*Problem to solve*.
The listing below needs to be copied in full, exactly.

*Records for the task*.

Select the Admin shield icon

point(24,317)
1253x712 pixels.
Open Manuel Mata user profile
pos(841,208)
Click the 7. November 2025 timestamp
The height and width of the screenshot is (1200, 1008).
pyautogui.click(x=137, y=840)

*Output for this task*.
Select the Admin shield icon

point(24,317)
1253x712 pixels.
Open Manuel Mata user profile
pos(841,208)
Click the 7. November 2025 timestamp
The height and width of the screenshot is (1200, 1008).
pyautogui.click(x=137, y=840)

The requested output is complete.